35220/06/2006 a 26/06/2006

OPINIÃO: Em épocas de copa do mundo

Em épocas de copa do mundo, nos acostumamos a ver pelos meios de comunicação de massa uma hegemonia masculina de atores brancos, na sua grande maioria, que se dividem entre comentários e informações sobre os atores negros, na sua grande maioria, que se destacam como jogadores na nossa seleção. São os lugares sociais destinados a cada cidadão e cidadã, a depender da sua cor, do seu sexo e de tantas outras características que definem a história de cada um. São os Galvãos, Jucas, Arnaldos, Miltons, falando dos Ronaldinhos, Ronaldões, Robinhos, Zé Robertos, Cafus, Didas. Às mulheres restam os lugares de "dondocas" nos debates nos canais das televisões, sorteando prêmios, ou nas arquibancadas, com seus biquínis verde e amarelo, desfilando para o mundo a já consagrada beleza da mulher brasileira, ou nas propagandas de cervejas, em que o consumo da bebida se confunde com o consumo do corpo feminino.

Futebol é "coisa de homem", assim fomos aprendendo desde pequeninos. Assim ocorre entre os homens, que disputam os ingressos das partidas e os lugares do sofá do domingo, ou entre as mulheres, que aprendem a comentar sobre o absurdo de ficar ligado em uma partida de futebol durante horas seguidas. Estereótipos ou retratos de uma realidade?

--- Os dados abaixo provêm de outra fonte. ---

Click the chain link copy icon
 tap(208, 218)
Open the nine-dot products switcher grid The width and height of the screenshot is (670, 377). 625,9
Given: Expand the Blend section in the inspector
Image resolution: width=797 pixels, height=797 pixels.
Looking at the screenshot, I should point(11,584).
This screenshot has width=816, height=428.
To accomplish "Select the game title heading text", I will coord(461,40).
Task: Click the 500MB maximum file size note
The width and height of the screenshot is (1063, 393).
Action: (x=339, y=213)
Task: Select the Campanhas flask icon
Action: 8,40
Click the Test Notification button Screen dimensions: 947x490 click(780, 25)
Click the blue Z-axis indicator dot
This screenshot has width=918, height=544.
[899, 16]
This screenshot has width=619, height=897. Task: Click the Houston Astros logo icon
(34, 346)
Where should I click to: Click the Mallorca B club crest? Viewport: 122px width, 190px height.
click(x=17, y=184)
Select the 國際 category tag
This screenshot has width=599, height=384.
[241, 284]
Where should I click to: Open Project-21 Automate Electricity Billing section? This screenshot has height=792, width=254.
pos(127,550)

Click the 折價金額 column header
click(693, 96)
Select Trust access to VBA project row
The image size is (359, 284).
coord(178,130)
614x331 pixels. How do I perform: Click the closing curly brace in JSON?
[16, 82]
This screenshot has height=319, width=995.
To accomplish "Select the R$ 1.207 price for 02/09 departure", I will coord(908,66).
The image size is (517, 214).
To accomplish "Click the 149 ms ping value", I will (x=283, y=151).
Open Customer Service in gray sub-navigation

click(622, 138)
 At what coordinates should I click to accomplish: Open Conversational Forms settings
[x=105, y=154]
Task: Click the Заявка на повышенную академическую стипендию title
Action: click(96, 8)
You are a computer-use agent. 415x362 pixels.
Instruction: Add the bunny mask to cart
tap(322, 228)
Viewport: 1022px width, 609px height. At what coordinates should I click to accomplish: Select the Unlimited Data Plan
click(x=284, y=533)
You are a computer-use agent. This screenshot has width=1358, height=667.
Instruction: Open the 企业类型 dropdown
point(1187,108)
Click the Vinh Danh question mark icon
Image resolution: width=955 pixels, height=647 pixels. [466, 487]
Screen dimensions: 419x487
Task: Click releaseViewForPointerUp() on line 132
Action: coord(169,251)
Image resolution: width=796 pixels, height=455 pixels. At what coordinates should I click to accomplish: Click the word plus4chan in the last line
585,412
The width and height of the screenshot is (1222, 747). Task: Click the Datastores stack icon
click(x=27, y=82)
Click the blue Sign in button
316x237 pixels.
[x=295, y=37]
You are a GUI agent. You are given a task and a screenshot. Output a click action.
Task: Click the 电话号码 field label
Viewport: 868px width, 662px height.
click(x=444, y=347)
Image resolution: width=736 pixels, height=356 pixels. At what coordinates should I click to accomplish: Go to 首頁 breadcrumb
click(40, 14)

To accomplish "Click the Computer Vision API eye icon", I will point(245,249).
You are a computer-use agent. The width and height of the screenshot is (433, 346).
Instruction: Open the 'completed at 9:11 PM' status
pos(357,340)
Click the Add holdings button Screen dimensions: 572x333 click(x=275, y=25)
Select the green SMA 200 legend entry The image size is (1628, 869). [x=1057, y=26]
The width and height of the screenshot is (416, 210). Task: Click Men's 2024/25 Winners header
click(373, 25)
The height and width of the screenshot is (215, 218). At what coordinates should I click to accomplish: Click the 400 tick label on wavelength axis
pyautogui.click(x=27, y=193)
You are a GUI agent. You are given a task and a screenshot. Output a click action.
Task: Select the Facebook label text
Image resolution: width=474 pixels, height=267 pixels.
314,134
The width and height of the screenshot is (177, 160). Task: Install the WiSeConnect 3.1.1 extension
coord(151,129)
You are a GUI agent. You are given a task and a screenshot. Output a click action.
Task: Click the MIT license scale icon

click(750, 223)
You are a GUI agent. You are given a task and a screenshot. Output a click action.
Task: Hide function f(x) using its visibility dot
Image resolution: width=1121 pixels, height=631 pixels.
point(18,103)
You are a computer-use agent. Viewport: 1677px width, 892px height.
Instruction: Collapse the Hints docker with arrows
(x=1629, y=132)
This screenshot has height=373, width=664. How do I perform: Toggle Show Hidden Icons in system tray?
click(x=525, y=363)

A verdade é que poucos espaços há para os e as comentaristas e locutores(as) negros e negras. Também não há os mesmos espaços para o futebol feminino, que lutou bravamente nas últimas Olimpíadas para ter um lugar ao sol, contemplado com ínfimos recursos diante dos enormes interesses comerciais e financeiros do futebol masculino. São muitas também as dificuldades para que as juízas e bandeirinhas possam ter os mesmos direitos que os homens no mercado de trabalho do futebol, além de enfrentar o já tradicional vocabulário machista nos campos onde exercem a profissão.

São nestes momentos como as copas do mundo, nos quais as emoções acabam por superar as razões de ordem moral, que os processos educativos de reafirmação dos preconceitos e discriminação vão se impondo. Não só na mídia, mas nos bares, nos coletivos onde os jogos são assistidos, nas famílias e no cotidiano da vida de cada um e de cada uma.

Diante desses fatos, e de tantos outros exemplos do dia-a-dia que impõem valores discriminatórios e preconceitos, que a partir de 1990, por uma iniciativa das educadoras filiadas à Rede de Educação Popular entre Mulheres da América Latina e do Caribe (Repem), passou a ser celebrado na América Latina, em 21 de junho, um dia de luta por uma educação sem discriminação, uma educação inclusiva, visando à construção de uma sociedade mais justa e eqüitativa no que se refere ao gênero, à raça e etnia, à classe social ou à idade.
Vale a pena refletir sobre como nas diversas sociedades, por meio de processos educativos - que não são só os escolares -, os comportamentos, as normas e os valores são produzidos e reproduzidos, contribuindo para a conformação de um futuro mais (ou menos) justo e respeitoso entre os seus habitantes.


O dia 21 de junho, neste ano, cai em plena copa do mundo de futebol. E este pode ser um momento para um olhar crítico e diferente sobre tudo o que vem se passando.